I have just given it a coat of Colli 476 for the winter, was gona post a pic, but photobucket down at the mo !


----------



## Dougnorwich (Jun 27, 2014)

gtechniq c1 followed by exo


----------



## 66Rob (Sep 25, 2007)

I believe there can be a difference in the looks obtained from different LSPs and too me (and maybe just me) when I use a sealant based product like NXT2 or Super resin Polish I get a very clean fresh sharp look. However if I use Zymol Titanium, P21s or other carnuaba based wax it's a warmer look. Some products also seem to darken the paint more than others. As I say it could just be me. 

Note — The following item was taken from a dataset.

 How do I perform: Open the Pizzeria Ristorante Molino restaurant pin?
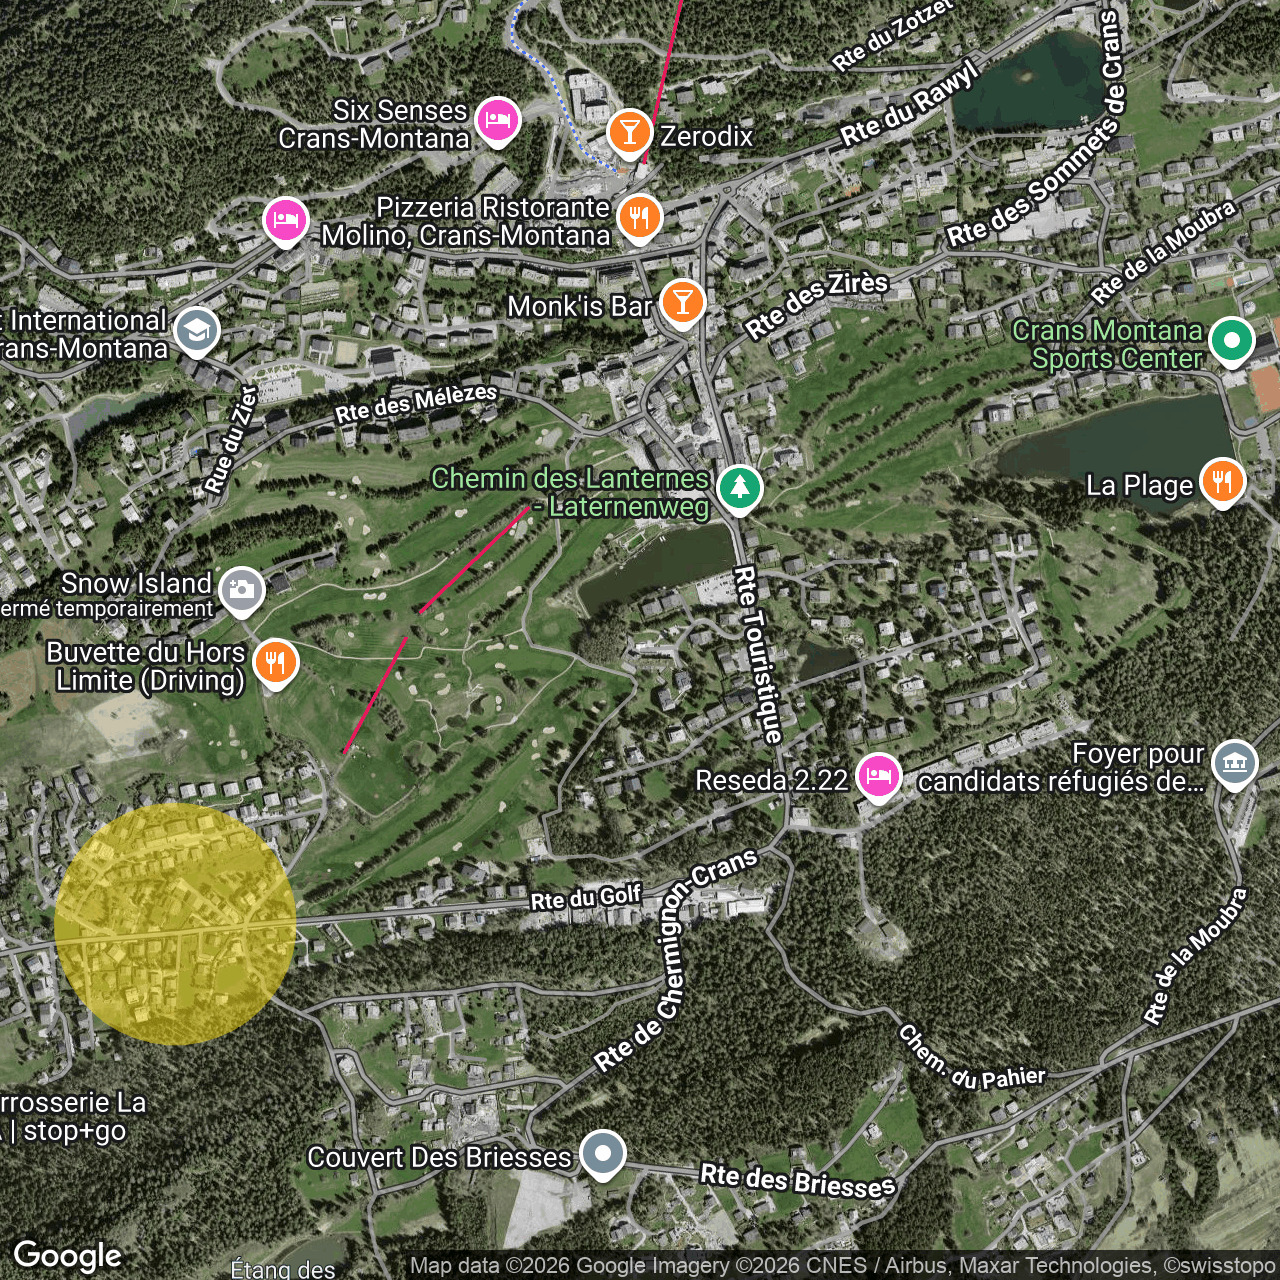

Try a few different products and see what you think it's all part of the fun and why we are on this great site.:thumb:


----------



## 182_Blue (Oct 25, 2005)

Bump for Chefy after a tidy up, sorry for any delay, please contact me next time if you have an issue :thumb:


----------



## 182_Blue (Oct 25, 2005)

bigmac3161 said:


> Some Swissvax


That does look good, what prep ?


----------



## m4rkymark (Aug 17, 2014)

ive thought about using bodyguard on our white mini but the only thing that's putting me off is when I put bodyguard on my car it seemed to darken the paint and don't want the mini to look off-white. ive only ever used SRP on the mini and it looks a cold blueish white and tbh it suits the car and don't really want it looking different.


----------



## bigmac3161 (Jul 24, 2013)

Shaun said:


> That does look good, what prep ?


None straight from dealership paint in perfect condition bar 2 small swirlls on door quick hand polish of that section, then gtechniq C1 and 3 staggered layers of crystal rock for that extra bit of bling


----------



## chefy (May 9, 2011)

Thank Shaun :thumb: glad to see this back - Happy Days 
I look forward to more replies.


----------



## TheMaestro (Nov 17, 2014)

On VAG paint use the Werkstat process. Prime, Jet and Gloss, as a nano package.

Otherwise, whack 3 cured coats of Werkstat prime, or g-Teq or similar, then hand apply Chemical Guys White Wax. It'll pop that white big time. Used it on my last car....a white Audi. Same paint. Your VW has better lines to it will have an even sharper edge.


----------



## whiteclio59 (Aug 13, 2013)

TheMaestro said:


> On VAG paint use the Werkstat process. Prime, Jet and Gloss, as a nano package.
> 
> Otherwise, whack 3 cured coats of Werkstat prime, or g-Teq or similar, then hand apply Chemical Guys White Wax. It'll pop that white big time. Used it on my last car....a white Audi. Same paint. Your VW has better lines to it will have an even sharper edge.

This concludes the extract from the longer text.